The effects of scale and sample size on the accuracy of spatial predictions of tiger beetle (Cicindelidae) species richness

We apply geostatistical modeling techniques to investigate spatial patterns of species richness. Unlike most other statistical modeling techniques that are valid only when observations are independent, geostatistical methods are designed for applications involving spatially dependent observations. When spatial dependencies, which are sometimes called autocorrelations, exist, geostatistical techniques can be applied to produce optimal predictions in areas (typically proximate to observed data) where no observed data exist. Using tiger beetle species (Cicindelidae) data collected in western North America, we investigate the characteristics of spatial relationships in species numbers data, First, we compare the accuracy of spatial predictions of species richness when data from grid squares of two different sizes (scales) are used to form the predictions.
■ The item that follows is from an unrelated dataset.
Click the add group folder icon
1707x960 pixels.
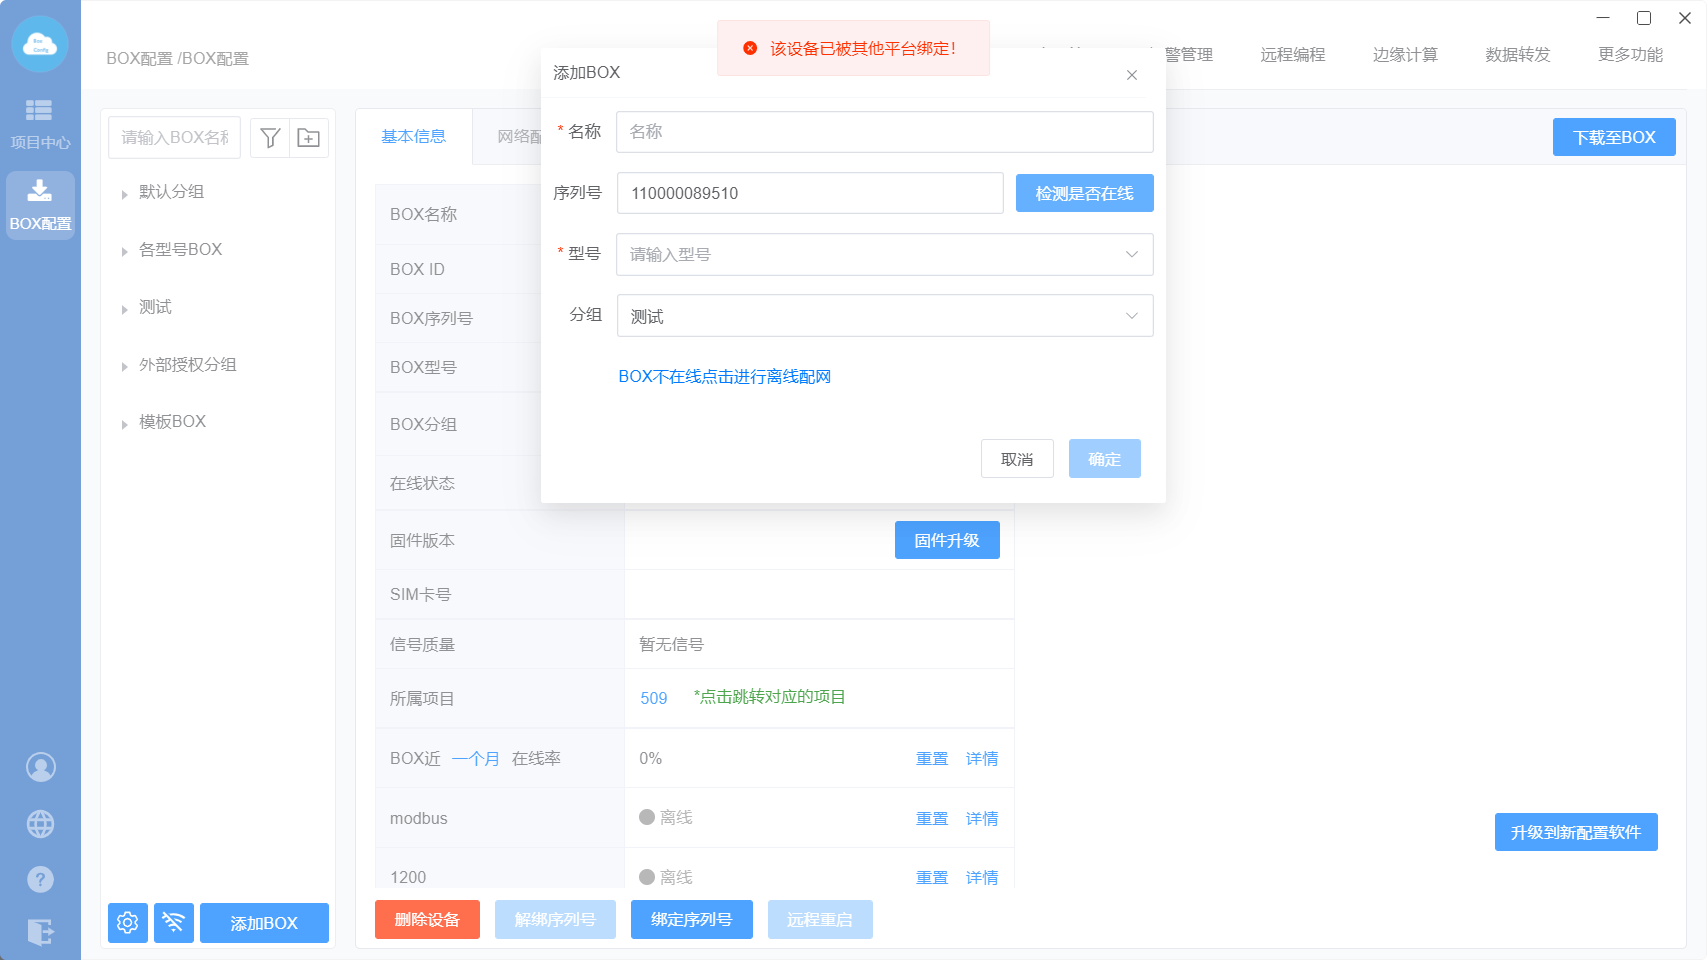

Next we examine how prediction accuracy varies as a function of areal extent of the region under investigation. Then we explore the relationship between the number of observations used to build spatial prediction models and prediction accuracy. Our results indicate that, within the taxon of tiger beetles and for the two scales we investigate, the accuracy of spatial predictions is unrelated to scale and that prediction accuracy is not obviously related lo the areal extent of the region under investigation. We also provide information about the relationship between sample size and prediction accuracy, and, finally, we show that prediction accuracy may be substantially diminished if spatial correlations in the data are ignored.